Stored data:

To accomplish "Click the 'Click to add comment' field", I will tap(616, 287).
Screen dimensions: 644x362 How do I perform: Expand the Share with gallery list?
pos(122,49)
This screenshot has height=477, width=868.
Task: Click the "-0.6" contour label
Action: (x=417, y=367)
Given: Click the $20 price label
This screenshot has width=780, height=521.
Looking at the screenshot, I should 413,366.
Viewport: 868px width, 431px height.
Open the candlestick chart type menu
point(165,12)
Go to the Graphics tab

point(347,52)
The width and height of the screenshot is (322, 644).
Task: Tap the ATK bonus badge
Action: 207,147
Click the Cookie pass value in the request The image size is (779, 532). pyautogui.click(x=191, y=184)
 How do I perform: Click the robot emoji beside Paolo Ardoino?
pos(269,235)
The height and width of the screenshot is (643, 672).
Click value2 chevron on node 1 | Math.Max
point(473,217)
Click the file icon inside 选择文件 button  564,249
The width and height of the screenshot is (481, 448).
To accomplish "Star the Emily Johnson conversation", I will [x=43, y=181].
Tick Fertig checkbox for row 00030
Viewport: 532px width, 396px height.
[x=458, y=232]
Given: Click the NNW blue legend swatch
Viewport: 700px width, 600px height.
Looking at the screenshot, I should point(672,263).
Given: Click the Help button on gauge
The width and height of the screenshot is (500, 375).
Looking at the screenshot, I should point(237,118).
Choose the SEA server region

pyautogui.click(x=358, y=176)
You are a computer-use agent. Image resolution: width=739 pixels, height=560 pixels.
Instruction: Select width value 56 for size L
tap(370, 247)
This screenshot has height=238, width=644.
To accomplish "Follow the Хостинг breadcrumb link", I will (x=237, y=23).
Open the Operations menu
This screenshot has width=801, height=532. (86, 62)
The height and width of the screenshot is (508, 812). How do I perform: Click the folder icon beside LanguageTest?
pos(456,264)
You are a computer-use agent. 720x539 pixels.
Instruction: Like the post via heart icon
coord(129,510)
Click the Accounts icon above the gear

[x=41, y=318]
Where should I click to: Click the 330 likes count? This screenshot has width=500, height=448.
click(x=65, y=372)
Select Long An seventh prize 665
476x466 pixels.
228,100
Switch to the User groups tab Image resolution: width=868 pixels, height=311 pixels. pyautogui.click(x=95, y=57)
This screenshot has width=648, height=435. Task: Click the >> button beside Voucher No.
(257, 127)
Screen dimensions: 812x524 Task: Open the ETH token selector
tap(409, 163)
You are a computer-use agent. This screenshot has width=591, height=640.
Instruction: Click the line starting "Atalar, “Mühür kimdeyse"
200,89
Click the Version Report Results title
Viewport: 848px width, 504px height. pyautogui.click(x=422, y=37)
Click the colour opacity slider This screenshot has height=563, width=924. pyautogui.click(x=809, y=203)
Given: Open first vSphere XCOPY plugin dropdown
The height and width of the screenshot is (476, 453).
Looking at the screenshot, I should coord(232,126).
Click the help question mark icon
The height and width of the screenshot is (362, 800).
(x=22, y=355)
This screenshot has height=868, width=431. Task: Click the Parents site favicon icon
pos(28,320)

What to work on
Reproduce each record shown above without altering a single word.

Expected answer
To accomplish "Click the 'Click to add comment' field", I will tap(616, 287).
Screen dimensions: 644x362 How do I perform: Expand the Share with gallery list?
pos(122,49)
This screenshot has height=477, width=868.
Task: Click the "-0.6" contour label
Action: (x=417, y=367)
Given: Click the $20 price label
This screenshot has width=780, height=521.
Looking at the screenshot, I should 413,366.
Viewport: 868px width, 431px height.
Open the candlestick chart type menu
point(165,12)
Go to the Graphics tab

point(347,52)
The width and height of the screenshot is (322, 644).
Task: Tap the ATK bonus badge
Action: 207,147
Click the Cookie pass value in the request The image size is (779, 532). pyautogui.click(x=191, y=184)
 How do I perform: Click the robot emoji beside Paolo Ardoino?
pos(269,235)
The height and width of the screenshot is (643, 672).
Click value2 chevron on node 1 | Math.Max
point(473,217)
Click the file icon inside 选择文件 button  564,249
The width and height of the screenshot is (481, 448).
To accomplish "Star the Emily Johnson conversation", I will [x=43, y=181].
Tick Fertig checkbox for row 00030
Viewport: 532px width, 396px height.
[x=458, y=232]
Given: Click the NNW blue legend swatch
Viewport: 700px width, 600px height.
Looking at the screenshot, I should point(672,263).
Given: Click the Help button on gauge
The width and height of the screenshot is (500, 375).
Looking at the screenshot, I should point(237,118).
Choose the SEA server region

pyautogui.click(x=358, y=176)
You are a computer-use agent. Image resolution: width=739 pixels, height=560 pixels.
Instruction: Select width value 56 for size L
tap(370, 247)
This screenshot has height=238, width=644.
To accomplish "Follow the Хостинг breadcrumb link", I will (x=237, y=23).
Open the Operations menu
This screenshot has width=801, height=532. (86, 62)
The height and width of the screenshot is (508, 812). How do I perform: Click the folder icon beside LanguageTest?
pos(456,264)
You are a computer-use agent. 720x539 pixels.
Instruction: Like the post via heart icon
coord(129,510)
Click the Accounts icon above the gear

[x=41, y=318]
Where should I click to: Click the 330 likes count? This screenshot has width=500, height=448.
click(x=65, y=372)
Select Long An seventh prize 665
476x466 pixels.
228,100
Switch to the User groups tab Image resolution: width=868 pixels, height=311 pixels. pyautogui.click(x=95, y=57)
This screenshot has width=648, height=435. Task: Click the >> button beside Voucher No.
(257, 127)
Screen dimensions: 812x524 Task: Open the ETH token selector
tap(409, 163)
You are a computer-use agent. This screenshot has width=591, height=640.
Instruction: Click the line starting "Atalar, “Mühür kimdeyse"
200,89
Click the Version Report Results title
Viewport: 848px width, 504px height. pyautogui.click(x=422, y=37)
Click the colour opacity slider This screenshot has height=563, width=924. pyautogui.click(x=809, y=203)
Given: Open first vSphere XCOPY plugin dropdown
The height and width of the screenshot is (476, 453).
Looking at the screenshot, I should coord(232,126).
Click the help question mark icon
The height and width of the screenshot is (362, 800).
(x=22, y=355)
This screenshot has height=868, width=431. Task: Click the Parents site favicon icon
pos(28,320)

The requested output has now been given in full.